Chemotherapy is an important part of treatment for many people with colorectal cancer, and doctors are constantly trying to make it more effective and safer. Different approaches are being tested in clinical trials, including:
- Testing new chemo drugs or drugs that are already used against other cancers.
- Looking for new ways to combine drugs already known to work against colorectal cancer to see if they work better together.
- Studying the best ways to combine chemotherapy with radiation therapy, targeted therapies, and/or immunotherapy.
Better ways to identify, prevent, and treat chemo side effects are other areas of research interest.

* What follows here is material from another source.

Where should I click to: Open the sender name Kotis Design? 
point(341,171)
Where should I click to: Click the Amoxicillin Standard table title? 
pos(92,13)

Targeted therapy drugs work differently from standard chemotherapy drugs. They affect specific parts of cancer cells that make them different from normal cells. Several targeted therapy drugs are already used to treat advanced colorectal cancer. Researchers are studying the best way to give these drugs and looking for new targeted therapy drugs. Some new targeted drugs being studied are described below:
Most colorectal cancers that have spread are tested for common gene mutations in the KRAS, NRAS, and BRAF genes. If there are no mutations, then certain targeted drugs might be treatment options. If a colorectal cancer has a specific mutation in the BRAF gene, called BRAF V600E, then the targeted drugs cetuximab and panitumumab might be helpful if given along with targeted drugs called BRAF inhibitors and MEK inhibitors. These inhibitors are approved to treat some melanoma skin cancers, non-small cell lung cancers, and a few others. Cancers that have the BRAF V600E mutation make up about 5-10% of colorectal cancers and often have a poor prognosis (outcome). More studies are being done to find out the best combination of drugs for cancers with this mutation.
Some colorectal cancers that don’t have mutations in the KRAS, NRAS or BRAF genes, might make too much of the HER2 protein or HER2 gene. For these cancers, treatment with the targeted drugs trastuzumab and lapatinib or trastuzumab or pertuzumab might be an option. These drugs are approved for treatment in breast cancer and a few other cancers, but more research is needed for its use in people with colorectal cancer.
If a colorectal cancer doesn’t have mutations in the KRAS, NRAS or BRAF genes, it might be tested for changes in one of the NTRK genes. These gene changes can lead to abnormal cell growth and cancer. Larotrectinib (Vitrakvi) and entrectinib (Rozlytrek) are targeted drugs that disable the proteins made by the abnormal NTRK genes. The number of colorectal cancers that have this mutation is very small (less than 1%) but this may be an option for some people.